» Passage to read

Fork me on GitHub
#beginners
<
2018-10-20
>
mfiano00:10:33

@andy.fingerhut What I'm doing is writing a set of tools for parsing arbitrary binary file formats. So the user would write a declaration such as (uint 64) in a DSL for a particular field, and it would read that from the byte array as a number. I am new to the JVM, so I was wondering what I should be doing so that I can parse unsigned longs correctly up to their maximum size.

mfiano00:10:35

and similar for other integer types

andy.fingerhut00:10:58

I don't know if you have seen the gloss or byte-spec libs before: https://github.com/ztellman/gloss https://github.com/rosejn/byte-spec They might have restrictions on individual fields and/or collections of them being whole multiple of bytes that you are trying to generalize, but maybe worth looking at if you are interested.

A block of data:
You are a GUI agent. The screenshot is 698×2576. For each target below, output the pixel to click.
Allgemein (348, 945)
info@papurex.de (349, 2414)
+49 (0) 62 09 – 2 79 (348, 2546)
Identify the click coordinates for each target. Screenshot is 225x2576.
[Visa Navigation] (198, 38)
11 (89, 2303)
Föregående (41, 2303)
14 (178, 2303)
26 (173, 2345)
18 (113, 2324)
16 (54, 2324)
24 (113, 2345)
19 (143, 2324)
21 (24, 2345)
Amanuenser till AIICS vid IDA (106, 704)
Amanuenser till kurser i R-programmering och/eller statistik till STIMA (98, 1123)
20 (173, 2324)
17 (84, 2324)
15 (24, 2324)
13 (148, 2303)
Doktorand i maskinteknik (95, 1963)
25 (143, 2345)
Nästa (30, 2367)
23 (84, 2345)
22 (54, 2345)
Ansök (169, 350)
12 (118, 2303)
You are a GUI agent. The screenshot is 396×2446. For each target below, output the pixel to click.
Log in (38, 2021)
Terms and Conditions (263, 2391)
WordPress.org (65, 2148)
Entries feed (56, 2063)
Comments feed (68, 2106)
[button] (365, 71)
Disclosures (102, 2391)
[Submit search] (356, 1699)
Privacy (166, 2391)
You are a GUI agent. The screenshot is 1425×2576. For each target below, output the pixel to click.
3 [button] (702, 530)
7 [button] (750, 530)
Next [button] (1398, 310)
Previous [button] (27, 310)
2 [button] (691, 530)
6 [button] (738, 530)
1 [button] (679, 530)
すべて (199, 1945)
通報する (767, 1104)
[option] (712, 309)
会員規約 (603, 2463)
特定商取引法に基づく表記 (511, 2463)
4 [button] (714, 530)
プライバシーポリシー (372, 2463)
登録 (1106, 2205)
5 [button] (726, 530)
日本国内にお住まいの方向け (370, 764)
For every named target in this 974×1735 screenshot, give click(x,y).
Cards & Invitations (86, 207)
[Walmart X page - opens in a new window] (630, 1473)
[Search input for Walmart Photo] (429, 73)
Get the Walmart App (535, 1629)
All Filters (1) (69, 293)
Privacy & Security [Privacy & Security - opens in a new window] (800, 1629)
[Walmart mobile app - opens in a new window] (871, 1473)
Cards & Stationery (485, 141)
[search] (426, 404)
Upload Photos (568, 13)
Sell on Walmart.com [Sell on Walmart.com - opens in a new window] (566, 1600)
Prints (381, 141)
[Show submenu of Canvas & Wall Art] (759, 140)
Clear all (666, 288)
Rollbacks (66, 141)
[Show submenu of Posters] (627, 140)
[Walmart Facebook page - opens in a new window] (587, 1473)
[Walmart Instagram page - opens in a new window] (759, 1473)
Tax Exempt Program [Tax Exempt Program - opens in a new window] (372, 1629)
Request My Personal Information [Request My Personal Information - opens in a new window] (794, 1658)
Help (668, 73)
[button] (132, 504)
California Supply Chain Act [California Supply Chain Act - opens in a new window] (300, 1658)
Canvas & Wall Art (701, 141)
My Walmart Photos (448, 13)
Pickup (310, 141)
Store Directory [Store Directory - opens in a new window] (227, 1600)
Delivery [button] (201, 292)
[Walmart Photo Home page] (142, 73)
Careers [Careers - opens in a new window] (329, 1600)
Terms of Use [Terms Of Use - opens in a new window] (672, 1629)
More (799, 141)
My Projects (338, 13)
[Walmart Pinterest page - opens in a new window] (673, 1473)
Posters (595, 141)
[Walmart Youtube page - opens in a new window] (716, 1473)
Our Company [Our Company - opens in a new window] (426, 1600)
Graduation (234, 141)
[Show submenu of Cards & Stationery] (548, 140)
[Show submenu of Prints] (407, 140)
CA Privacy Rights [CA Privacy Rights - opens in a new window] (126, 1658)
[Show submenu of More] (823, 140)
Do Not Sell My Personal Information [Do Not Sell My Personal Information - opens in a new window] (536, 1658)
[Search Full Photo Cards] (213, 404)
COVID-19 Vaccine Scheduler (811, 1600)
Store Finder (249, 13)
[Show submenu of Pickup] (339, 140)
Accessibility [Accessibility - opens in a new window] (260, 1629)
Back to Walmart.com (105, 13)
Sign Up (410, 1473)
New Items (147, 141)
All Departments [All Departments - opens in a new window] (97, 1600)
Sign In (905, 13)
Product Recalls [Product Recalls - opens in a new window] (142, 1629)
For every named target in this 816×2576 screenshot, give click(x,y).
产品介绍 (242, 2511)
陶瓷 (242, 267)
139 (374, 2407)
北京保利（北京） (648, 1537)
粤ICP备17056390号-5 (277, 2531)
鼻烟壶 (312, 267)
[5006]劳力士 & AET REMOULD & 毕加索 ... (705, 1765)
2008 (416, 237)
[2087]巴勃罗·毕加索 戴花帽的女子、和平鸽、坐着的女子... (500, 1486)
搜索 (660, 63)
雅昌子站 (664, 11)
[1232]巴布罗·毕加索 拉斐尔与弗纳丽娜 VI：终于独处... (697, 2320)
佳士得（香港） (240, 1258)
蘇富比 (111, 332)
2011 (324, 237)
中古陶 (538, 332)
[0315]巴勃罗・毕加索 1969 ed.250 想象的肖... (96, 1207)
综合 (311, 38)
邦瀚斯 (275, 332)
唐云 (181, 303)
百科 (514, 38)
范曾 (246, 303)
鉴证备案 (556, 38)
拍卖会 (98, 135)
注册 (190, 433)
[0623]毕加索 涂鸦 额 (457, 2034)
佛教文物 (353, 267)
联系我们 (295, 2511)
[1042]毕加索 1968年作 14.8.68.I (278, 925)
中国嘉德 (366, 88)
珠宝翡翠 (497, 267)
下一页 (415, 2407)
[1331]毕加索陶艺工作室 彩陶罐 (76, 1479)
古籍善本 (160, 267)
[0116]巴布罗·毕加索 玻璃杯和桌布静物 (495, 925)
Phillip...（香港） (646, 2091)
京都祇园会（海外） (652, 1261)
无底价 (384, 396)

» Request 1
Can you restate the paragraph in the binary-parsing thread that opens with "@andy.fingerhut What I'm doing" as a short list of its main points?
» Request 2
Would you resume the binary-parsing thread right after its last message and keep the conversation going?

» Output 1
- The writer is building a set of tools for parsing arbitrary binary file formats.
- A user declares a field in a DSL, for example (uint 64), and the tool reads that field from the byte array as a number.
- Being new to the JVM, the writer asks what to do to parse unsigned longs correctly up to their maximum size.

» Output 2
mfiano00:10:19

I have but it is missing key control flow functionality and it has other problems, especially with bit-level reads

mfiano00:10:36

Also, I kind of want to do things myself, if only to learn the JVM and interop with Clojure a bit better, being quite a newbie to it all.

andy.fingerhut00:10:46

If a binary file has an unsigned 64-bit integer in it, those 64 bits will certainly "fit" into a 64-bit JVM long primitive, or java.lang.Long object, without losing any bits. If you do equality/not-equal-to comparisons on them only, those operations will give the correct answers. They should even give correct answers for + and - operations that are wraparound (module 2^64), since the JVM mandates those operations be in 2's complement representation. The thing you would lose is if the developer tried to compare those using < or > and some of them in the range 2^63 and higher had 'wrapped around' to negative signed integers, or if you tried printing them using the most common methods available in the JVM (but there are, or could be written, custom functions to print them as unsigned decimal values).

mfiano00:10:47

Ok so creating a long of the maximum bits for an unsigned type will infact yeid a long and not say a BigNum?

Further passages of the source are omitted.